Last month, Evan Drellich of the Athletic reported that Major League Baseball and the MLB Players Association weren’t expected to discuss core economics issues until after the New Year. The calendar has since flipped, but there still don’t seem to be any talks on the horizon. Bob Nightengale of USA Today reports (on Twitter) that there is currently no schedule for the next set of collective bargaining discussions.
Nightengale adds that the parties have met twice since MLB instituted a lockout in the early morning hours of December 2. Those talks, as expected, were strictly regarding issues not related to core economics. It’s those key economic issues (i.e. the game’s service time structure, the competitive balance tax and potential playoff expansion) that are of greatest importance to both sides. Finding a mutually agreeable solution on such topics figures to be the most time-consuming and difficult aspect of negotiations.
In the aftermath of the lockout, both commissioner Rob Manfred and key members of the MLBPA (including executive director Tony Clark, lead negotiator Bruce Meyer and players with leadership roles in the union) have expressed a desire to get back to the bargaining table. That hasn’t happened in earnest over the past four weeks, although it’s not clear talks would’ve achieved much regardless. Drellich wrote last month that individuals on both sides believed that December discussions on core economics would likely have only resulted in negotiators “saying the same things to each other over and over.”

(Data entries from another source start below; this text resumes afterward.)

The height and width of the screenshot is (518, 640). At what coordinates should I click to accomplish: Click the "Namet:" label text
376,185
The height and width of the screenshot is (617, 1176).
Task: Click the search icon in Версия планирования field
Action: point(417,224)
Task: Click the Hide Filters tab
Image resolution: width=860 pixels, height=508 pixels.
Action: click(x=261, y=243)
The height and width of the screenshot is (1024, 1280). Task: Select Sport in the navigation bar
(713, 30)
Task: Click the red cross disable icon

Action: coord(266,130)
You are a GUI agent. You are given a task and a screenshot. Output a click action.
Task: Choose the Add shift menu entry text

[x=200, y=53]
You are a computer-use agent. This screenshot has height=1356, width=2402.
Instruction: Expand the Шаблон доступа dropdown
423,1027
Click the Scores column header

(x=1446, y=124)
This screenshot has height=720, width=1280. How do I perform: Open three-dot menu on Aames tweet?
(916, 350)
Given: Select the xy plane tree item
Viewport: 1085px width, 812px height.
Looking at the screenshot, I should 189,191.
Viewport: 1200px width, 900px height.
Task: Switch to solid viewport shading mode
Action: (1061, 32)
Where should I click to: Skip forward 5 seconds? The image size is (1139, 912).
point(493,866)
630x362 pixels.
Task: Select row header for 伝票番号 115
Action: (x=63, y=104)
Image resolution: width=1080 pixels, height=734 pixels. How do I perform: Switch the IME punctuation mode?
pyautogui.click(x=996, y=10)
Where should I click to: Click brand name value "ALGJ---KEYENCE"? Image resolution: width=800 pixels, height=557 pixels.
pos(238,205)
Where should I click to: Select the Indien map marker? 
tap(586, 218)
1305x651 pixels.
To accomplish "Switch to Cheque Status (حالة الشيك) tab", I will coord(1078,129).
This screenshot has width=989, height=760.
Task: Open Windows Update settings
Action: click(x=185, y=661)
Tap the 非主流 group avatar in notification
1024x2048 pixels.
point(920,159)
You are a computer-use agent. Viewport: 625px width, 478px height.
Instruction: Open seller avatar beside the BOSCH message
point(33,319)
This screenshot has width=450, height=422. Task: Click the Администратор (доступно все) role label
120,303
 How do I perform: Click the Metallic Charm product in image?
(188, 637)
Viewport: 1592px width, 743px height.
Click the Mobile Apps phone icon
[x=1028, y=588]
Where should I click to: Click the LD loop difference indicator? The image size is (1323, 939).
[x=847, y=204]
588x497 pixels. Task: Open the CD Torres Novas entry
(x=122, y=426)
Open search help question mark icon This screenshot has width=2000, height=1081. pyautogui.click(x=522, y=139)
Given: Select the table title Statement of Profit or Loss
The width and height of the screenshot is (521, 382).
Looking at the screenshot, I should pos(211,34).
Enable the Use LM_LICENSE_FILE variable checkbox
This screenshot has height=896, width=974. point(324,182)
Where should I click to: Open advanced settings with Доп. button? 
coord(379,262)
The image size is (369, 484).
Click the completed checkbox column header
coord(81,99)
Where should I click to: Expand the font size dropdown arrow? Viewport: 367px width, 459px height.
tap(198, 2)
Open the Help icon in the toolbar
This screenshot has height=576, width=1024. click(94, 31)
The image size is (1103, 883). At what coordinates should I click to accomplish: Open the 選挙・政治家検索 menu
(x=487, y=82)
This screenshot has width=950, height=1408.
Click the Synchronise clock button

Instead, it seems that there’ll need to be an approaching deadline that spurs conversation. At this point on the calendar, neither side is dealing with the level of financial pressure they’d face if the threat of game cancelations became more tangible. The league’s owners aren’t in imminent danger of losing gate revenues, while the players aren’t yet faced with the possibility of foregoing game checks.
Spring Training games are first scheduled to begin on February 26. Players aren’t paid for Spring Training, but owners would first face lost revenues at that point. If the work stoppage lingers long enough into Spring Training that regular season games are threatened — at least some form of exhibition play, even if abbreviated, will be required for players to work their way into game shape — then the possibility of lost income for players looms larger. Of course, current free agents (and a few players in DFA limbo) are faced with ongoing employment uncertainty due to the ban on major league transactions.
For now, it doesn’t seem those scenarios are imminent enough to push the parties back to the negotiating table. It does seem, however, that significant progress will have to be made at some point during this month. Shortly after the institution of the lockout, Nightengale suggested the sides viewed February 1 as a “soft deadline” for a new CBA to be in place in order to avoid interruptions to Spring Training. He floated March 1 as a possible deadline for regular season play to proceed on schedule given the need for some form of ramp-up period. Opening Day is currently scheduled for March 31.